On April 22, 1970, I helped bury an internal combustion engine. At the time I was a sophomore at Interlake High School in Bellevue, Washington. The administration had called on the students to ride their bikes that day, or walk — modes of transportation I used much of the time anyway. Upon arriving at school the students participated in an Earth Day assembly; Dr. Earl Bell, of the Department of Urban Planning at the University of Washington, was the keynote speaker. Rounding out the program was a series of movies with earnest titles: Conserving Our Soil Today, Year of Disaster, Heritage of the Plains, and the straightforward Mud. At the end of school, we buried the engine, accompanied by cheers and rousing speeches. The details are a bit hazy, to tell the truth — indeed, my account is based more on a story I dug up in the local paper than on my actual memory of events. But in talking to fellow Interlake graduates about that first Earth Day, we all remember burying the engine.
Did our act of mechanicide make the world, or even just Interlake High School, a better place? I don’t think anyone ever bothered to check. We certainly never considered the effects that rusting steel and motor oil might have on the subterranean neighborhood. Nor did any of us volunteer our own car, if we had one, for burial.
Our act was symbolic, pure and simple. We felt good burying the engine and doing those other things to celebrate Earth Day — wasn’t that enough?
Over the past twenty-five years, environmental policy in this country has buried scores of engines, in a manner of speaking. We have made real progress in many areas, of course, as demonstrated by the steady improvements in the quality of our air and water. But too often we measure success not by the state of the environment, but by the state of environmental law. Passing these laws and periodically rushing to their defense become acts of great symbolism. Of secondary importance, it seems, is whether the laws actually work — and without a doubt, many of them do — or whether they find an appropriate balance between protecting the environment and pursuing other worthy but sometimes conflicting endeavors. More importantly, we seldom look to our own lives for actions, small or large, that can make a difference. Instead, we feel good because those laws show how much we care about the environment — and that seems to be enough.
I stopped by my old high school a few weeks ago. A call to my brother, also an Interlake alumnus, had revealed the engine’s grave site: near the north entrance, he said, on the left. Arriving with my two children in the late afternoon, we couldn’t tell how many students came and went by bicycle, foot, bus, or auto. The office was closed, but a knock on the door brought the principal out to greet us. An internal combustion engine? he said, with a slight smile. No, he didn’t know if it was still there.
We walked toward the entrance, past the baseball diamond where the Interlake women’s softball team was playing the Bellevue squad. A dozen yards north of the field, my children and I wandered through a small grassy area, looking for evidence of buried steel. Here, my daughter said, pointing to a small, engine-sized area mostly barren of vegetation. What about there, I countered, pointing to another bare spot, or there, or there? She shrugged. It was cool to be at Dad’s old school, but the significance of this patch of earth was lost on her.

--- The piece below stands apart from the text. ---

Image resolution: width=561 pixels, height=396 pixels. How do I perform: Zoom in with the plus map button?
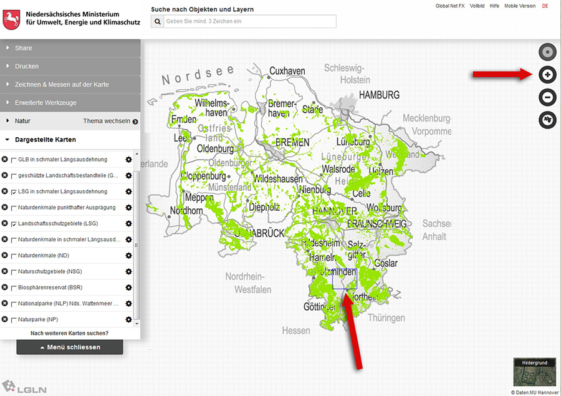pos(547,75)
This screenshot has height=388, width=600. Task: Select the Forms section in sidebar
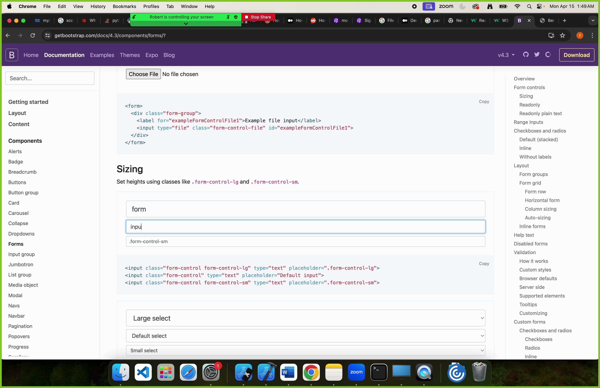(x=16, y=244)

I wouldn’t have it any other way. When my children are grown, I hope they think of themselves as environmentalists, if that means they are filled with wonder at the sight of a bald eagle and the workings of a wetland. And I hope they think of themselves as humanists, if that means they are equally filled with wonder at the sight of a Van Gogh painting and the workings of the New York Stock Exchange or even an internal combustion engine. My greatest hopes, though, are that they find a way to embrace each set of wonders without crowding out the other, avoiding a monoculture of values; and they accept that the ultimate solution for our environmental problems lies in their actions, not in rousing speeches or symbolic laws. Finally, I try to teach them these lessons through my own actions, but hope my children will also learn that we all sometimes fail, because actions are so much harder than words.

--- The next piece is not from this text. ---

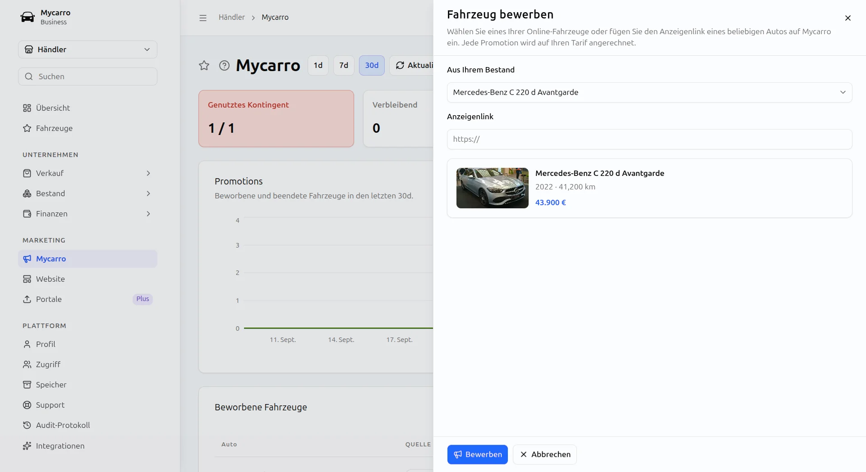Open the Aus Ihrem Bestand vehicle dropdown
Image resolution: width=866 pixels, height=472 pixels.
pyautogui.click(x=649, y=92)
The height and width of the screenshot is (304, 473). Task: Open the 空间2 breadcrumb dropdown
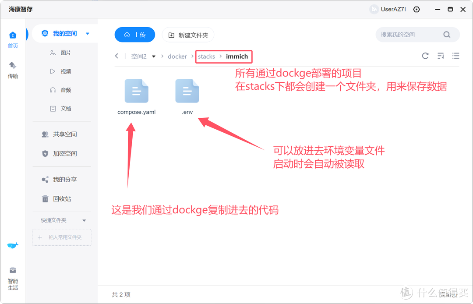[153, 56]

We eventually gave up our search, looking instead at a tree that had toppled over at the edge of the grassy area. My daughter picked up a piece of bark, dropping it with a screech when a bug appeared unexpectedly, then bending down to find out what had taken her by surprise. My son and I looked at the ragged stump for clues behind the tree’s demise. Termites, he said. Perhaps aided by a windstorm, I added. Walking back to the car past the baseball diamond, we stopped behind the left-field fence to watch the game for a moment. The children climbed up on a small, wooden storage box to get a better view. The home team’s shortstop snared a two-hopper and retired the side with a sharp throw to first, accompanied by the cheers from my son and daughter. We went on, and slowly made our way across the I-90 bridge through rush hour traffic, back to our home — not by bicycle, not by foot, but by internal combustion engine.